It's been a few years since the Nasdaq Composite index (^IXIC 2.02%) last touched a new record. But that changed on the last day of February when the Nasdaq finally broke its 2021 record.

There's no telling where the Nasdaq index goes from here (unless you have a crystal ball handy). However, investors can look at what stocks may have helped drive the index higher for potential clues.

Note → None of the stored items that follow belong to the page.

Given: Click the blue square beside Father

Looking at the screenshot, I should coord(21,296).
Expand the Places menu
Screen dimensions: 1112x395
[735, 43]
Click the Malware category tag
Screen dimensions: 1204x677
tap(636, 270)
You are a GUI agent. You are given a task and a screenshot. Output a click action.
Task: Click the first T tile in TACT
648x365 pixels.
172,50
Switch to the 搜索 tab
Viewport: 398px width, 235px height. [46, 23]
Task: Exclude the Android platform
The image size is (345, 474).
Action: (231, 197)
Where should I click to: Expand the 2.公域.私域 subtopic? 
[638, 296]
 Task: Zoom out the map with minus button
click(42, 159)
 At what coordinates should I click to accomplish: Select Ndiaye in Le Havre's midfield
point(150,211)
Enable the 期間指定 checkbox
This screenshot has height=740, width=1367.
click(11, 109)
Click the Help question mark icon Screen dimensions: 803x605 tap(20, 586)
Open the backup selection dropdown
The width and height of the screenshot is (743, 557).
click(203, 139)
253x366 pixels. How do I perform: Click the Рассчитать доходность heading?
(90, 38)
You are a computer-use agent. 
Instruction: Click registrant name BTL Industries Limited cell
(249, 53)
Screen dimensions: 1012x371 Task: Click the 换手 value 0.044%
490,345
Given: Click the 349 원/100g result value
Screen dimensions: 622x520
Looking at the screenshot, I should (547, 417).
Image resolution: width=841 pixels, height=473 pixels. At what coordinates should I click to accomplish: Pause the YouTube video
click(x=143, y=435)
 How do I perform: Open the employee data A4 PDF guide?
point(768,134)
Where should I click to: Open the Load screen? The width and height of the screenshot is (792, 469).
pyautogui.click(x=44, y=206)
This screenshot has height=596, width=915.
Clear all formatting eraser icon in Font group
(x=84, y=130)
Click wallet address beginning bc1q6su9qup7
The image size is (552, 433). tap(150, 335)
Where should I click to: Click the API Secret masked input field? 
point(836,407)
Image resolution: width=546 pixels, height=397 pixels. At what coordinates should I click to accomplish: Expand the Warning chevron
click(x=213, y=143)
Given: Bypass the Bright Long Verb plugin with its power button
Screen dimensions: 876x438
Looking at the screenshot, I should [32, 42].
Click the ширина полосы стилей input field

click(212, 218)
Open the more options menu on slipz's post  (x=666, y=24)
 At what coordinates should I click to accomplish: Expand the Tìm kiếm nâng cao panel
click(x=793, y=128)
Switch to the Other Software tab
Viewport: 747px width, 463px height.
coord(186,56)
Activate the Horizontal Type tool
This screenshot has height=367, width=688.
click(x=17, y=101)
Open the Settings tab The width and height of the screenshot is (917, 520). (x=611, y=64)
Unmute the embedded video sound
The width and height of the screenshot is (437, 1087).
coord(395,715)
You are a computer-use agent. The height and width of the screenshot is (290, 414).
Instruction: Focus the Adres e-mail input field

Here are the Nasdaq's main drivers behind this record-breaking stretch:

Nvidia

It shouldn't surprise you that artificial intelligence (AI) chip company Nvidia (NVDA 6.18%) played a big part in the Nasdaq's rise. Nvidia is a heavily weighted stock in the Nasdaq at 5.03%, the index's fourth-highest. The stock is up 240% over the past year compared to the Nasdaq's 40% increase. That massive outperformance combined with heavy weighting helps explain the index's success over the past 12 months.

^IXIC Chart

^IXIC data by YCharts

Nvidia has sported remarkable earnings performance to back up the stock's significant gains, which could help push the index higher as the growth measures are expected to continue. Shares trade at a reasonable forward P/E of 32, considering analysts believe earnings can grow by an average of 34% annually over the long term.

Amazon

E-commerce and cloud leader Amazon (AMZN 3.43%) has also outperformed the index by a wide margin. Shares are up 87% over the past year, more than double the Nasdaq's performance. Amazon carries an even higher weight in the index than Nvidia, approximately 6.45%, the third-largest. That means that Amazon's success directly impacts the broader index's performance.

^IXIC Chart

^IXIC data by YCharts

Amazon is poised to continue riding long-term growth in online retail and cloud computing, especially as AI proliferates over the coming years. The stock could slow down some, though. Shares trade at a forward P/E of 42, which seems fair for a company that analysts expect to grow earnings by an average of 24% annually.

Alphabet

Internet giant Alphabet (GOOG 9.96%) (GOOGL 10.22%) is a sneakily large piece of the Nasdaq Composite because of its dual-share structure. Individually, they would be the fifth and sixth-largest weighted by ticker component. However, if you combined the weighting of Class A and C shares, differentiated by voting rights, Alphabet would replace Amazon as the Nasdaq's third-highest weighting at 6.72%. Shares have outperformed the broader index over the past year, contributing to the Nasdaq's rise.

^IXIC Chart

^IXIC data by YCharts

Although the stock is up over 50% in 12 months, shares are still pretty cheap on a forward earnings basis at 20 times. That's an acceptable price for a company analysts believe will compound its earnings by an average of 16%. Alphabet's core business is digital advertising, which remains a long-term growth trend Alphabet can capitalize on.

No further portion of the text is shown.